There’s no doubt that card payments, particularly of the tap-and-go variety, have quickly gained in popularity among Australian consumers. A new report commissioned by Square revealed that 81 per cent of consumers now prefer cashless forms of payment, and one in three are reportedly card-only shoppers who don’t carry cash.
The Square research also revealed that the traditional “cash is king” mindset of Aussie business owners has started to shift. It’s no surprise when you consider the amount of staff time spent on cash-associated management in an average small and medium-sized business (SMB), which the report reveals is more than 200 hours per year!
This is a cost that is no longer going unnoticed, with more than 60 per cent of business owners agreeing that going cashless would completely reduce time-waste for staff.
Cash is costing small business big time
The adage “time is money” seems to ring truest when it comes to the pros and cons of accepting cash for SMBs. Square’s research revealed that Aussie businesses spend an average of 216 hours per year (that’s almost 29 working days) handling, counting and banking cash.
When we consider that the minimum wage for an Australian worker is just over $18, handling cash is costing the SMB sector a minimum of $8.7 billion in annual staff wages. That’s time that SMB could be paying their staff to improve their product or service offering, refine process efficiencies and boost their bottom line.
Cash-only businesses are pushing customers away
The rising popularity of payments technology has also resulted in more negative consumer sentiment towards cash-only businesses, with our research revealing that three-quarters of Australians now believe cash-only businesses are old-fashioned and out of touch.
Not accepting cards, and other cashless forms of payment, is now negatively impacting the bottom line for cash-only businesses, which lose an average of 8 million customers per year (41 per cent of the population) because consumers avoid places where they can’t pay by card.
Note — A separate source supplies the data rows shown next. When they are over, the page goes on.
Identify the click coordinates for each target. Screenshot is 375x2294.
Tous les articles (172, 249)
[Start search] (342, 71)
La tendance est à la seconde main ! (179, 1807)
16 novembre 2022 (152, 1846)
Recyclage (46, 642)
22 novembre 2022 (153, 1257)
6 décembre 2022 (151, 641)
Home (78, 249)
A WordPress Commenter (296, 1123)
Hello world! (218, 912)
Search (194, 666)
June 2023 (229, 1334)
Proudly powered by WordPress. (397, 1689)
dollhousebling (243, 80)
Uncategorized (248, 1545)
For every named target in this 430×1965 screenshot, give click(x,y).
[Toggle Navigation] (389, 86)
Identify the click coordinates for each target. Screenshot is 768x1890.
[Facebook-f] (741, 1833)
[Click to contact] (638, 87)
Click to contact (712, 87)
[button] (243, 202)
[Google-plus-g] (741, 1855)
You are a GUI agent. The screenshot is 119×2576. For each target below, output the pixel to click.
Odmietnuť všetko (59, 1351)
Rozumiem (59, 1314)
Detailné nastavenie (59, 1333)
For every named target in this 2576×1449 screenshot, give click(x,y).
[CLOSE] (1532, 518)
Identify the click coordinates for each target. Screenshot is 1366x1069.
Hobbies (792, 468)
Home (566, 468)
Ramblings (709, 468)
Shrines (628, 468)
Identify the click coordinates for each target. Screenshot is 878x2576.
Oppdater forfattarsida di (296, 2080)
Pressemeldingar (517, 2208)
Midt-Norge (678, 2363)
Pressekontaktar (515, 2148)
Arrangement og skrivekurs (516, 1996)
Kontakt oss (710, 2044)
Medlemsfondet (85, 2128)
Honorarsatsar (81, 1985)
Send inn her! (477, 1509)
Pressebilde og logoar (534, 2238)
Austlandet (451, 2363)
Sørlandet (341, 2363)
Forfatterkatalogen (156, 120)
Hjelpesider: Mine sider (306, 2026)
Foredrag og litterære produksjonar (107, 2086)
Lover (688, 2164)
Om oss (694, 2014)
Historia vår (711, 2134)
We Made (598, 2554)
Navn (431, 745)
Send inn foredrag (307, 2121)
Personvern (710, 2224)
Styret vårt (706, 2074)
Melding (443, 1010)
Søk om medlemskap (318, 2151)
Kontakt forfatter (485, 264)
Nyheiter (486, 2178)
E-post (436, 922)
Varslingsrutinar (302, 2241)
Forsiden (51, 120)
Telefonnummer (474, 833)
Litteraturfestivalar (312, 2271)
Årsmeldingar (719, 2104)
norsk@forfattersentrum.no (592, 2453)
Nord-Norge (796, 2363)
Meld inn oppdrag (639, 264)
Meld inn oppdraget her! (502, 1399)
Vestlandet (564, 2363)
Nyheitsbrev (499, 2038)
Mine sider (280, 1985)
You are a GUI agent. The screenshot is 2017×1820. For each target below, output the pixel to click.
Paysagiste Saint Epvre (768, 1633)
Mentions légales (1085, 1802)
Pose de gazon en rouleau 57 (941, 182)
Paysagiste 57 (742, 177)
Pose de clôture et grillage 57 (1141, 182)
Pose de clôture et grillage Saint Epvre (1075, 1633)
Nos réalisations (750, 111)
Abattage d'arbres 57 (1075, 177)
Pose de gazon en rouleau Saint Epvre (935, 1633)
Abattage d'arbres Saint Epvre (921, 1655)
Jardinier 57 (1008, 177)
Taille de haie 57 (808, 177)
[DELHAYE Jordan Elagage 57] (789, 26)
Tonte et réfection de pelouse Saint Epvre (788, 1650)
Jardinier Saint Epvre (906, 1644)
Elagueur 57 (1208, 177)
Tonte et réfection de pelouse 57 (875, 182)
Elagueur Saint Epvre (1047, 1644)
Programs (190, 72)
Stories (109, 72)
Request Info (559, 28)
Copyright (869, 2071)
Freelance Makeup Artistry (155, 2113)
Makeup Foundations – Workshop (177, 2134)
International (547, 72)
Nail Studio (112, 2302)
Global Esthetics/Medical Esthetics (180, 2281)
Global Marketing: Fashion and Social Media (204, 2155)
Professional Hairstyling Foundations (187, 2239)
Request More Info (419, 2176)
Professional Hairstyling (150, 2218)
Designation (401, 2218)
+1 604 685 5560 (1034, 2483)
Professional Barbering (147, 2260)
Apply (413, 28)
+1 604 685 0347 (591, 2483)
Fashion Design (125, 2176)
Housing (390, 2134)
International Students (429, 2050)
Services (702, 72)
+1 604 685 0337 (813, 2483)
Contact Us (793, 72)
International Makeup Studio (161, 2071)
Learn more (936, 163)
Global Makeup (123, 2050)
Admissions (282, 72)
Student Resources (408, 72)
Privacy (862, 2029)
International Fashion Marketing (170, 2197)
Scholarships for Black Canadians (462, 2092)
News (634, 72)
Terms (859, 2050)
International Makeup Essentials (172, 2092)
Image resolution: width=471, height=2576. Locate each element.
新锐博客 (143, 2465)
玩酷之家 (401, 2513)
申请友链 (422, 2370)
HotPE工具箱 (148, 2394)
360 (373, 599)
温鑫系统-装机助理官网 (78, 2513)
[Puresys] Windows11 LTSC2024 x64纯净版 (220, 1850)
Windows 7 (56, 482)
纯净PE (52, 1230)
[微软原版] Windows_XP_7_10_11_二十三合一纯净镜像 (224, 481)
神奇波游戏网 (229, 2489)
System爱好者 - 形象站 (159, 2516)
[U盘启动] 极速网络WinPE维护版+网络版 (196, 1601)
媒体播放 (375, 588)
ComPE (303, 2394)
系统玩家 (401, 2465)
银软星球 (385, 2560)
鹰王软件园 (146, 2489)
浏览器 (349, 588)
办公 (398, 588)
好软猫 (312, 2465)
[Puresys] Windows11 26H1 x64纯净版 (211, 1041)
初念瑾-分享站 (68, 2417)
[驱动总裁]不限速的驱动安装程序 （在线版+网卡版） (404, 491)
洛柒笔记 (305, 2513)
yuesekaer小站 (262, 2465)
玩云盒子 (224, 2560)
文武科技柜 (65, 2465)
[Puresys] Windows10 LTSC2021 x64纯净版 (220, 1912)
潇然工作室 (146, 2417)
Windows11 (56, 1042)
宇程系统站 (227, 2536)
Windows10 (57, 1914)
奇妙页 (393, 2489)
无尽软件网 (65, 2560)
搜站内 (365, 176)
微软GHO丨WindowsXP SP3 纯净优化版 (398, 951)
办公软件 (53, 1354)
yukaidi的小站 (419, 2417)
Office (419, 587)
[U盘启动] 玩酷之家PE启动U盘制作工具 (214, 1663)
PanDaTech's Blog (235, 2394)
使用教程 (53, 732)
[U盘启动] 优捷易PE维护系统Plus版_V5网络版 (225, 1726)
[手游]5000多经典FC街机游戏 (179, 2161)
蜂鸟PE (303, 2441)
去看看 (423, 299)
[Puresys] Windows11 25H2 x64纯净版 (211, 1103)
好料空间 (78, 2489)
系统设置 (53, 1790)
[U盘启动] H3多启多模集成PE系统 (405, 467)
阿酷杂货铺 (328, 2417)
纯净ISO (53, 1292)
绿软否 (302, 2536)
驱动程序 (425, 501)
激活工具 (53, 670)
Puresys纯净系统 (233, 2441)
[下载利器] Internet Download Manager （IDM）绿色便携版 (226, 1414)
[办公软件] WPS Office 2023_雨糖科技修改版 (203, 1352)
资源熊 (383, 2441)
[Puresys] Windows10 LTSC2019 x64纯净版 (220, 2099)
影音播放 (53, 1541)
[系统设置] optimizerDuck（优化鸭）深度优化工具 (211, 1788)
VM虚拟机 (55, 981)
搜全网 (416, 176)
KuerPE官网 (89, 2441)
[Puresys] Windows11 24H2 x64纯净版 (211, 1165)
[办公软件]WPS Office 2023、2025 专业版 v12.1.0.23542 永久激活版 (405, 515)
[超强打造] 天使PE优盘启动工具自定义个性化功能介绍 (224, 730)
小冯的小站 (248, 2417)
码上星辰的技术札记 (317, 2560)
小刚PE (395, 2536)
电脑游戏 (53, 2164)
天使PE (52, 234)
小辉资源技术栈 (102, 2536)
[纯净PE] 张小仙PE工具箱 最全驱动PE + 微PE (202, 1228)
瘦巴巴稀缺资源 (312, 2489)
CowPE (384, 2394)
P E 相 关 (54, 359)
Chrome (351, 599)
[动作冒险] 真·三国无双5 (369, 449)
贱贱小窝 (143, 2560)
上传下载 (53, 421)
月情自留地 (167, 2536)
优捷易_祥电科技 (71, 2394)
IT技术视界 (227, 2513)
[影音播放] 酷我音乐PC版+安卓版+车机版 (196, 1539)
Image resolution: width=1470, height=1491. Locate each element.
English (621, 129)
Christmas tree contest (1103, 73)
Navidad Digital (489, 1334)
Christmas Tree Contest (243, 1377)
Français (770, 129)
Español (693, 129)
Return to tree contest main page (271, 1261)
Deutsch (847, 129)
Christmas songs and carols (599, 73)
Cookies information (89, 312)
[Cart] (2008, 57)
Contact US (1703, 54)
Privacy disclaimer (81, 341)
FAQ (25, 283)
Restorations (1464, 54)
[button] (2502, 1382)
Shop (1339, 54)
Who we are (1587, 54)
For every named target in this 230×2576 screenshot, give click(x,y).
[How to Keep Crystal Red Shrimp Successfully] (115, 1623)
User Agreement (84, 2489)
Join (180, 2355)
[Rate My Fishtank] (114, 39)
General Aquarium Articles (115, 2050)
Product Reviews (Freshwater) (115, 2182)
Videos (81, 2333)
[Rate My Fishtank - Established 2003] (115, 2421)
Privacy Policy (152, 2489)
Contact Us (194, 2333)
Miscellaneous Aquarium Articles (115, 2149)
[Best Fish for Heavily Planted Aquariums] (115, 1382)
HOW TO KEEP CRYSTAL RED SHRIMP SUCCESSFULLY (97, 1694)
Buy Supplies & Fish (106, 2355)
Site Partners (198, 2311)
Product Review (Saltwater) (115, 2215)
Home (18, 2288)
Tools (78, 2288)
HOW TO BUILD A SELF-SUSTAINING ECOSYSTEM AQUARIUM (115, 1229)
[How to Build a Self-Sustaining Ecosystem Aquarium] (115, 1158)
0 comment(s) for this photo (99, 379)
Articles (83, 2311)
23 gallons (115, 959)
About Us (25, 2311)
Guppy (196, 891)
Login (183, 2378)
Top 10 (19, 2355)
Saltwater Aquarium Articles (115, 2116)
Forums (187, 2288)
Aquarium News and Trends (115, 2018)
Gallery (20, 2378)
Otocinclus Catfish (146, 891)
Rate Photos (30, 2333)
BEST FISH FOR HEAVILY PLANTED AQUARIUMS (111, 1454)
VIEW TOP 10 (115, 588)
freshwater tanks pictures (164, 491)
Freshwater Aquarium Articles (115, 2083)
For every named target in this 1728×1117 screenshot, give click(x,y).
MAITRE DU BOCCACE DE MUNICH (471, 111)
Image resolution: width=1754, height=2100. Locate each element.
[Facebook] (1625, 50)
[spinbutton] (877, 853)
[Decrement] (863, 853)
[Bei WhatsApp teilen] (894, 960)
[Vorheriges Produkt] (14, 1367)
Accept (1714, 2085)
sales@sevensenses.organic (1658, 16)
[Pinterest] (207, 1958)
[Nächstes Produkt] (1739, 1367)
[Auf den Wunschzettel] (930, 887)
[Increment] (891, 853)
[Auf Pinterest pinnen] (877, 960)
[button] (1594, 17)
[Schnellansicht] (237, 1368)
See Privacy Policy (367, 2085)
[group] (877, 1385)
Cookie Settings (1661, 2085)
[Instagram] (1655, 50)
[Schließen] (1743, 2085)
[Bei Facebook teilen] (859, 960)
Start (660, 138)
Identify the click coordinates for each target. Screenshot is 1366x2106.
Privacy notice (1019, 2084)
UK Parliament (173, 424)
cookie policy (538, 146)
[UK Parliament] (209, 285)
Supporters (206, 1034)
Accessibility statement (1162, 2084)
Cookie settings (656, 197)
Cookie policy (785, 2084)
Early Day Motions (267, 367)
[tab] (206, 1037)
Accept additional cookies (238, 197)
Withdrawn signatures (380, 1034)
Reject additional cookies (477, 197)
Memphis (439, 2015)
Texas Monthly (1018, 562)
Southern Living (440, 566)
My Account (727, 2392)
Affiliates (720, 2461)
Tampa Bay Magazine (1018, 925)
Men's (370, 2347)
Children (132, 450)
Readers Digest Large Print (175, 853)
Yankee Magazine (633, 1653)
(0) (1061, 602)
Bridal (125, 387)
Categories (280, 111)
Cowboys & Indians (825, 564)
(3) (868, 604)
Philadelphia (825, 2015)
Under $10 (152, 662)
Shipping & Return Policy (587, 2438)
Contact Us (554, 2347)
Wallets are getting lighter
Consumer preference for card payments does not come as a surprise when you consider that the average Aussie is only carrying around $50 in their wallet now, with our consumer research finding that Millennials are carrying even less, with just over $30 on average.
Even the recent removal of ATM fees by Australia’s biggest banks hasn’t seemed to sway consumer behaviour, with 2.5 million people reporting they hadn’t withdrawn money in at least four weeks, and a further 2.3 million stating they couldn’t remember the last time they visited an ATM.
We have a digital future
With the numbers heavily weighted towards Australian consumers driving us to become a cashless society, SMB owners have also started to realise the benefits of digital payments.
The speed, ease and convenience of card payments is capturing the attention of savvy business owners, like Nathan Dalah, across the country. Nathan took his popular Sydney-based sashimi salad bar chain, Fishbowl, cashless earlier this year after finding cash to be interruptive and time-consuming for his business.
“Being cashless means we no longer have to rely on our growing staff members across multiple locations to physically count cash, reconcile it and take it to the bank,” says Nathan. “Card payments eliminate accounting errors and wasted time, plus the experience is better because the queues move faster and the service is cleaner.”
More than half of the business owners surveyed agree, acknowledging that their businesses will become cashless in the future, with 35 per cent believing the transition will happen in the next five years, and 10 per cent of those thinking it will happen even sooner — over the coming 12 months.